According to Japanese news agency Kyodo, Tokyo prosecutors have searched Dentsu's offices and the home of a senior official who was part of the Tokyo 2020 Organising Committee.

The raid comes amid suspicions that 26 bids for the rights to organise test events conducted between 2018 and 2021 were rigged.

It is reported that the contracts for the events to prepare for the Olympics totalled ¥500 million (£3 million/$3.6 million/€3.5 million).

Dentsu secured the rights for five events with the bids reportedly amounting to ¥80 million (£475,000/$574,000/€552,000).

Tokyo-based event organiser Cerespo captured five of the bids for about ¥116 million (£688,000/$832,000/€800,000), while one bid went to a consortium for ¥13 million (£77,000/$93,000/€90,000), according to Kyodo.

It is suspected that Tokyo 2020 organisers with the assistance of Dentsu used a list of advertisers and event management firms to allocate events to successful bidders.

Dentsu confirmed to Kyodo that it had been searched and added: "We apologise for causing trouble.

"We will fully cooperate with [the investigation]."

There are suspicions that bids for 26 test events were rigged ©Getty Images
There are suspicions that bids for 26 test events were rigged ©Getty Images

The probe follows a series of scandals related to the selection of sponsors for the Tokyo 2020 Olympics.

Prosecutors recently raided the headquarters of advertising agency ADK Holdings and the offices of mascot distributor Sun Arrow.

Last month, Tokyo 2020 Executive Board member Haruyuki Takahashi was served a fourth arrest warrant on suspicion of receiving bribes totalling around ¥54 million (£322,000/$362,000/€369,000) from ADK Holdings and Sun Arrow.

The Japanese official had already been arrested three times on suspicion of accepting bribes from three other firms, including the Kadokawa Corporation publishing company.

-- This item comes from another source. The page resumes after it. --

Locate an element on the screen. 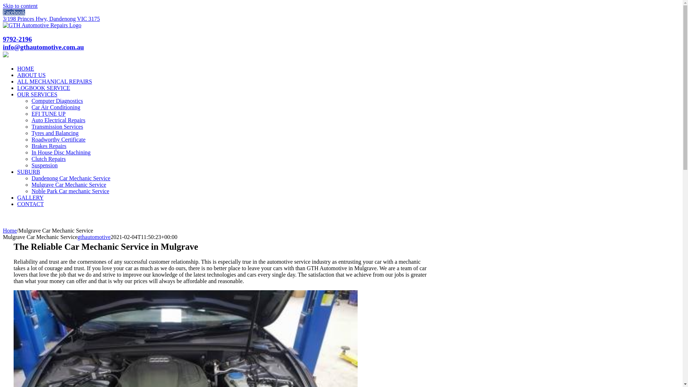 The image size is (688, 387). 'ALL MECHANICAL REPAIRS' is located at coordinates (54, 81).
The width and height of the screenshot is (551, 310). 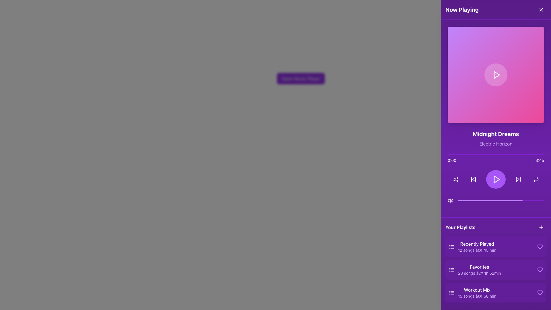 What do you see at coordinates (477, 246) in the screenshot?
I see `the 'Recently Played' textual label in the 'Your Playlists' section` at bounding box center [477, 246].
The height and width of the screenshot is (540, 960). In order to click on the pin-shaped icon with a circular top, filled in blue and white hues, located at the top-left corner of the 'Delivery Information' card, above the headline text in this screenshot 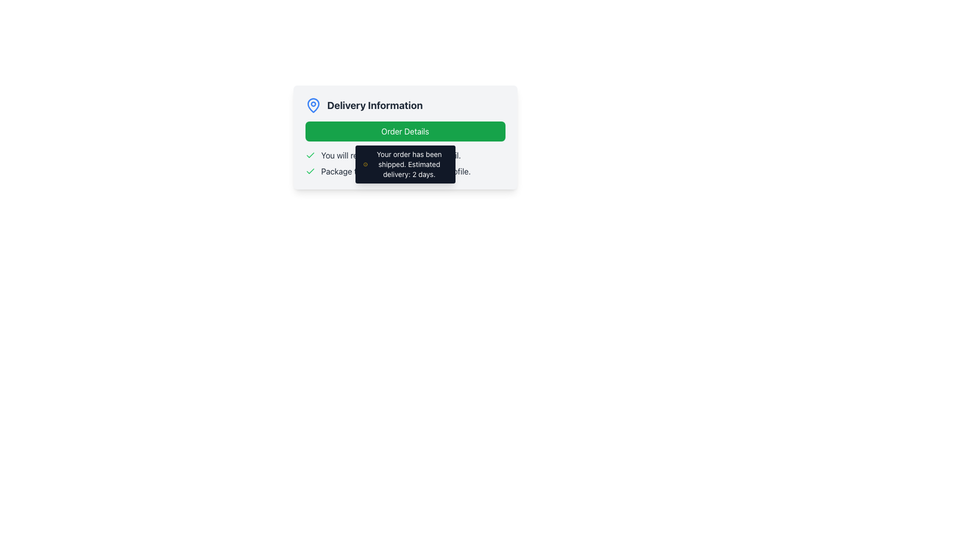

Kadokawa Corporation chairman Tsuguhiko Kadokawa has been charged in connection to the bribery probe, along with Takahashi plus a Kadokawa employee and a consultant.

Ex-Organising Committee President Yoshirō Mori - also a former Prime Minister of Japan - and former Japanese Olympic Committee President Tsunekazu Takeda are among those to have been questioned as part of the investigation, which has cast a cloud over Sapporo's efforts to secure the 2030 Winter Olympics and Paralympics.